O2A GeoCSV (`.sdi.csv`)

Author	Peter Konopatzky
Technical Contacts	Peter Konopatzky, Andreas Walter
Version	1.1

Basics

This specification extends the commonly known GeoCSV specification with support for basic relational structure. It also adds requirements to enable data to be used as exchange format in automated O2A SDI dataflows (see SOPs).

Its main purpose are single-source WMS/WFS layers where data is coming in a harmonised table structure and vocabulary.

File Types

This specification comprises two main file types: Layer Definition Files and Data Files.

The Layer Definition Files define the target structure of the database table that is or will be fueling a WMS/WFS layer. Data Files contain the actual data of that table.

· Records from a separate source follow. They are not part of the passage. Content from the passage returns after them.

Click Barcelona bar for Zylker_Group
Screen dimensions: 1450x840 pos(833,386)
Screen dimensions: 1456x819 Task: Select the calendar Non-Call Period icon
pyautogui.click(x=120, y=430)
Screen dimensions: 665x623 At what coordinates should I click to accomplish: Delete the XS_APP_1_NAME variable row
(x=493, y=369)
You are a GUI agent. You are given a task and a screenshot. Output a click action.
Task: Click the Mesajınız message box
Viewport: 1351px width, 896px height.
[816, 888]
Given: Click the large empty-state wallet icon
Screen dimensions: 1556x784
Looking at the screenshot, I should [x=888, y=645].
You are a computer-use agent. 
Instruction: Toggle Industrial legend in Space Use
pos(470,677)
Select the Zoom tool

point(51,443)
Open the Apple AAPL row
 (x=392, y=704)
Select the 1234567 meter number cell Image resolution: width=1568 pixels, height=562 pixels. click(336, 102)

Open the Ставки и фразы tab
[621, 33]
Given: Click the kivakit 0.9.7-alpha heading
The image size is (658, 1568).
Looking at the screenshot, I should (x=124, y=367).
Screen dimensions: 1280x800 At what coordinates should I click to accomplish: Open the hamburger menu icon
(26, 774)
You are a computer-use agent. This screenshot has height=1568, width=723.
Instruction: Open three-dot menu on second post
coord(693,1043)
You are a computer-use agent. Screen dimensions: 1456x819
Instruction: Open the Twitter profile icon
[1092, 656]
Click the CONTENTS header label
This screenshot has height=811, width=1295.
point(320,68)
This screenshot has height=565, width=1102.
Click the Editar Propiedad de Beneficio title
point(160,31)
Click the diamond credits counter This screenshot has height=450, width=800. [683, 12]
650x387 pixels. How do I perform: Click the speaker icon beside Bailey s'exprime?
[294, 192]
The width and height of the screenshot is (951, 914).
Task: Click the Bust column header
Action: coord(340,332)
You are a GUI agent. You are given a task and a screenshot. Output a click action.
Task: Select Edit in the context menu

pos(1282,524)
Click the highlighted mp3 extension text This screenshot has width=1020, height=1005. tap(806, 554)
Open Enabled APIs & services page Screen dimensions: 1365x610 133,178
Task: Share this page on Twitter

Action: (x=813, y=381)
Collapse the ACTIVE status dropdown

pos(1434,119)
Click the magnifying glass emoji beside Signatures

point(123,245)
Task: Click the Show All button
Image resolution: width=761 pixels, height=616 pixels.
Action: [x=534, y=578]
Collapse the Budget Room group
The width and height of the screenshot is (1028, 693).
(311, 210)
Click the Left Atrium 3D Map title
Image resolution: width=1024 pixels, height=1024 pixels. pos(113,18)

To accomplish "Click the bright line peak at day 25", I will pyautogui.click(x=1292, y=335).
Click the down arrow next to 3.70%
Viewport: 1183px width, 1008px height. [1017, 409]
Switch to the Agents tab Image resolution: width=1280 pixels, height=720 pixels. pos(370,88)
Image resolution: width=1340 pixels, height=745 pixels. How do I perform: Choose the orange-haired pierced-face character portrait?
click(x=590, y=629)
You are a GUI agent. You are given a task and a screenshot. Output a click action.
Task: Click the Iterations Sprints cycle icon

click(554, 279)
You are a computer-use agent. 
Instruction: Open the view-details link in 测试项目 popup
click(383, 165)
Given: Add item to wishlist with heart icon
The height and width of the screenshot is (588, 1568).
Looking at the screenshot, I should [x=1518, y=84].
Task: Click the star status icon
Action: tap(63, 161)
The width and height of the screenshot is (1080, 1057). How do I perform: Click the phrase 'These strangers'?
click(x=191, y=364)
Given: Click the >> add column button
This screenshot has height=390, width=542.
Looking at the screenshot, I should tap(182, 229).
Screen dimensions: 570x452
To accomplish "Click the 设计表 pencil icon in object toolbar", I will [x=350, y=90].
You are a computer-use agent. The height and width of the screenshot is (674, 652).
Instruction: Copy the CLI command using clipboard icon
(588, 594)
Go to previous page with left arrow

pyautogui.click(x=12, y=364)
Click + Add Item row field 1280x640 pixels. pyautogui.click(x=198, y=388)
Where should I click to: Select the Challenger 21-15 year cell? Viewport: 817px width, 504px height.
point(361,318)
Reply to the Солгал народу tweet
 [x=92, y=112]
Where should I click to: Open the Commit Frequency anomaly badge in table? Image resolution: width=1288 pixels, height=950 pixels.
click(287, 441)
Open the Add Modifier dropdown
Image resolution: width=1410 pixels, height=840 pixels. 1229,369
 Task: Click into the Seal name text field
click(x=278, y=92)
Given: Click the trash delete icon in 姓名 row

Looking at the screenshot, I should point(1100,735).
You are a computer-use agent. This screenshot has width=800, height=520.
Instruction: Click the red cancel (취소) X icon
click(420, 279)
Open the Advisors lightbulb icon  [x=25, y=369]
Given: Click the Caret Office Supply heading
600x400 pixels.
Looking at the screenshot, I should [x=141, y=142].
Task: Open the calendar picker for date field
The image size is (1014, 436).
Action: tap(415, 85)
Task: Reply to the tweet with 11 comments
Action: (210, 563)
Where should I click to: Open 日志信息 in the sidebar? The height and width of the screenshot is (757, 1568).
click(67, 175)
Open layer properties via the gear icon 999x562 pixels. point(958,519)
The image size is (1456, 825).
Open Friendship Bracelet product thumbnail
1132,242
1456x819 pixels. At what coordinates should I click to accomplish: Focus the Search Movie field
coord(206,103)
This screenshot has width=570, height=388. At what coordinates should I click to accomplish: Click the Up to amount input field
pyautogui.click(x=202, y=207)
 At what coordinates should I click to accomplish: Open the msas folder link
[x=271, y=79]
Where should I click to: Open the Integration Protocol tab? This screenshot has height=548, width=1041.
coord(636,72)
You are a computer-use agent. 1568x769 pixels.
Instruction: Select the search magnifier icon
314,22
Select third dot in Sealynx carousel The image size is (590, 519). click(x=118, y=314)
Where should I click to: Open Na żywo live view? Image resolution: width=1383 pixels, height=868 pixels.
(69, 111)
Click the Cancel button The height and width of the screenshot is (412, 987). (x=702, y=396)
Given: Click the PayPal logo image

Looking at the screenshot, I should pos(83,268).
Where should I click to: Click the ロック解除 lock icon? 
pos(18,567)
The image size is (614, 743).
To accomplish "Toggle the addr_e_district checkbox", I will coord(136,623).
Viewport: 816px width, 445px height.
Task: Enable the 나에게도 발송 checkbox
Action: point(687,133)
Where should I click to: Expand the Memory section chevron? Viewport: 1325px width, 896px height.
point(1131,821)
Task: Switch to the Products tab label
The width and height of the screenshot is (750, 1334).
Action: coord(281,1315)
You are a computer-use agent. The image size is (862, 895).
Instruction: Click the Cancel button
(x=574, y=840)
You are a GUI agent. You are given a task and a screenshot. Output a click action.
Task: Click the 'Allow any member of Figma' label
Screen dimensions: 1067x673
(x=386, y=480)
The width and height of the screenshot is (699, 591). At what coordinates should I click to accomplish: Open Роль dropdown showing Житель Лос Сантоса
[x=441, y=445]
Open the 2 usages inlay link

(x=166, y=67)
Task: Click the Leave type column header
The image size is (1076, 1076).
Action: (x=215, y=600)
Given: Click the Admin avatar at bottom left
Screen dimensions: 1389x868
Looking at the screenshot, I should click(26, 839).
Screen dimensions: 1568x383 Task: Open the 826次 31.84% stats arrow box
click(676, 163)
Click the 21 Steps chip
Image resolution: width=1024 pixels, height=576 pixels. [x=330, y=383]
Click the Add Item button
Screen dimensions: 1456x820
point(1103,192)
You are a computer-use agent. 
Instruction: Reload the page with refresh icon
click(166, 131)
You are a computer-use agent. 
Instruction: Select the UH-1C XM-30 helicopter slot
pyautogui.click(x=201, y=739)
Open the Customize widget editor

To facilitate maintenance and extension of your data two special data file types can be used: Join Files and Chunk Files. Both are optional concepts. Join Files are enable you to reduce data redundancy. Chunk Files help you organise your data.

Technicalities

For all of these file types – with _layer_def.csvt being the exception – the CSV and GeoCSV specifications (giswiki.ch) apply. However, a common set of additional or more specific requirements is outlined below. Make sure to read the according subsections, including the Examples section.

delimiter: tab
INFO
Why tab separation? Compared to commas or semicolons, tabs rarely occur within strings. This minimises the demand for quoting values or strings.
Why not .sdi.tsv? The CSVT extension only works for files named *.csv.
decimal separator: dot (.)
encoding: UTF-8
file name restrictions:
- <basename> and <chunk>: alphanumeric, no special characters except underscore (_), dash (-), dot (.), hash symbol (#)
column name restrictions:
- adherence to column name conventions for basic metadata (see Metadata Vocabulary)
- allowed characters: alphanumeric (a-zA-Z0-9), underscore (_), dot (.)
  - recommendation: lower case alphanumeric and underscores only
  - needs to be compliant with Postgres identifier naming constraints

Metadata Vocabulary

Within O2A and especially the O2A SDI ecosystem specific vocabulary is used for specific metadata. This is a list of compulsory and encouraged vocabulary to use for column headers if columns with corresponding meaning are used.

WARNING

Compulsory vocabulary does not mean that the column itself is compulsory. It means that if a column with identical meaning is present, it should be named like this.

INFO

Some vocabulary is encouraged to foster consistency among O2A-hosted OWS, but may be deviated from (e.g. basis instead of platform).

Space/Time

Acquisition

References

Layer Definition Files

To define the desired (layer) table structure, including column types, two specific files need to be provided: _layer_def.csv and _layer_def.csvt. They define the structure of the database table.

A bunch of examples for layer definition files can be found in the examples section! For even more information, see GDAL's CSV driver Which is being used to process O2A GeoCSV files.

Column Names

The column names of the table are defined by the _layer_def.csv file. It is an empty CSV file, consisting of exactly one line with exactly all column headers the target layer should contain, separated by tabs. Consider the section on metadata vocabulary within the O2A SDI when naming columns.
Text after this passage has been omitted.